We walked slowly down the winding grey alleys that bypassed the noisy roads, pointing at stray cats with big green eyes darting between rubbish bins. Summer had finally departed and with it the squinting light and the rancid odours of urine and rotting vegetables from the market. It was safe to meander.

  ‘Lollipop?’ I suggested.

  ‘Yay!’ Jasmine jumped, her wavy mop of brown hair flying up and down. I rummaged in my bag and found one. Her face lit up. She quietly sucked as we stopped to watch an army of black ants climb a concrete wall. I brushed a soft curl away from her face before it became stuck on the lollipop.

  ‘Mummy’s a bit worried,’ I said.

  ‘You know how Dovy and Levy are not so strong?’ I continued carefully. Would this be a memory branded onto her young brain? One that would take years of therapy to erase?

  ‘So?’ she asked, busy sucking the sweet pink ball with all her might.
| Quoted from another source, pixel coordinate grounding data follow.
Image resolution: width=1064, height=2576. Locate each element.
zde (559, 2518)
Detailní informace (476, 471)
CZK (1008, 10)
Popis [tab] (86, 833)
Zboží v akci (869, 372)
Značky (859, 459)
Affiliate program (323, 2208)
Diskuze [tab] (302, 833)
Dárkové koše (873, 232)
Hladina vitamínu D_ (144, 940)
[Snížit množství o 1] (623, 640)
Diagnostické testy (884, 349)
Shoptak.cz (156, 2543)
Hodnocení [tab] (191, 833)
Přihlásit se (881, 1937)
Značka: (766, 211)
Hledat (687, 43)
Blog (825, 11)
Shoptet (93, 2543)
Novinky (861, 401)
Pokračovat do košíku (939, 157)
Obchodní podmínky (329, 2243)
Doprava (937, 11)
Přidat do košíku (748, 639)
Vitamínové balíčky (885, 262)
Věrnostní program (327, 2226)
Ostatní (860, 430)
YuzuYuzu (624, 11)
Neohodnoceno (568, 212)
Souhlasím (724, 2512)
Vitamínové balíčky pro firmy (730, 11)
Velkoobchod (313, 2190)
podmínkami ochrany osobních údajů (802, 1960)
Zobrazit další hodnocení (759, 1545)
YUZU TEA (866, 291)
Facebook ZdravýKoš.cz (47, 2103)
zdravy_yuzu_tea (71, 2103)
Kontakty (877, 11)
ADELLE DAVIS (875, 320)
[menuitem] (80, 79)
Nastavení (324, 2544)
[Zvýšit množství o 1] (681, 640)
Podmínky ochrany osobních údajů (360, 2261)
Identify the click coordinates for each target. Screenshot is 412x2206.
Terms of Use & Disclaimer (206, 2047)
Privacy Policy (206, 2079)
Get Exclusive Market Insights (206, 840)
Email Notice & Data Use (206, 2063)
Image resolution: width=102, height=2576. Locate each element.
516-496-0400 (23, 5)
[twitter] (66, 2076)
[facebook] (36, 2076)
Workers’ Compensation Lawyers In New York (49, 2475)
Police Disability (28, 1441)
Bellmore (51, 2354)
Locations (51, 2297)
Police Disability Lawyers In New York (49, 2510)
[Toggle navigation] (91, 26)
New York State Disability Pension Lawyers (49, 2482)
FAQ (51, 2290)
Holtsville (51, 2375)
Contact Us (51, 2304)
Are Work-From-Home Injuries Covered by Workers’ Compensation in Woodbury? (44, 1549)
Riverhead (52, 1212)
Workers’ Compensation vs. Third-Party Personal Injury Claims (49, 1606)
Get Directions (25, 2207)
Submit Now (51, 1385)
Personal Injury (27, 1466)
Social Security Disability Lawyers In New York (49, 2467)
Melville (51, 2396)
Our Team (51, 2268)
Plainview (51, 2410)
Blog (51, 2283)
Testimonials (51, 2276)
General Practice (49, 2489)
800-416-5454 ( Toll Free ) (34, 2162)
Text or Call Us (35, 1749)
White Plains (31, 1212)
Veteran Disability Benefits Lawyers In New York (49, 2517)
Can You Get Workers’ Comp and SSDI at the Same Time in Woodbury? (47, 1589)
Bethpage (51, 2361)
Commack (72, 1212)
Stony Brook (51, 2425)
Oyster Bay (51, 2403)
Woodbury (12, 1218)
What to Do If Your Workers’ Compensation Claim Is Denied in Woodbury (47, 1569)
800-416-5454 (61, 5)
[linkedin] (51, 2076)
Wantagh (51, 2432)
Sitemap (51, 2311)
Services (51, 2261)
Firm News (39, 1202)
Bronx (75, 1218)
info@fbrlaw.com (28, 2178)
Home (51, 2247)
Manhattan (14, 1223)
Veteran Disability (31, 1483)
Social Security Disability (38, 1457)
  ‘Well, Mummy and Abba are seeing lots of doctors,’ I said, wondering if my voice sounded confident. ‘They are trying to find out why, so we can make Dovy and Levy stronger. How does that make you feel, Jasminnie? You can tell me.’

  ‘Mummy?’ Jasmine asked, looking tenderly into my eyes. This was it. The moment she would remember.

  ‘Yes, sweetie-pie?’

  ‘Is my tongue pink yet?’ She poked out her long pink tongue.

  ‘Oh. Um.Yes.’

  ‘Good,’ she smiled.

  ‘Jasmine?’

  ‘Yes, Mummy?’

  ‘Did you hear what I said about your brothers?’

  ‘Yes, Mummy, I know. They’re floppy,’ she said, her voice indicating complete disinterest. ‘Look at that big ant,’ she pointed. ‘I wonder where he’s going in such a hurry.’

  The red-headed neurologist called and told us to come in. She was excited about a possible diagnosis. She explained to Dror that it was a rare metabolic disorder relating to the production of tetrahydrobiopterins (BH4). It led to severe physical and intellectual disabilities. To diagnose the condition she would have to perform an LP test, which meant another appointment at the hospital so fluid could be taken from Dov and Lev’s spines.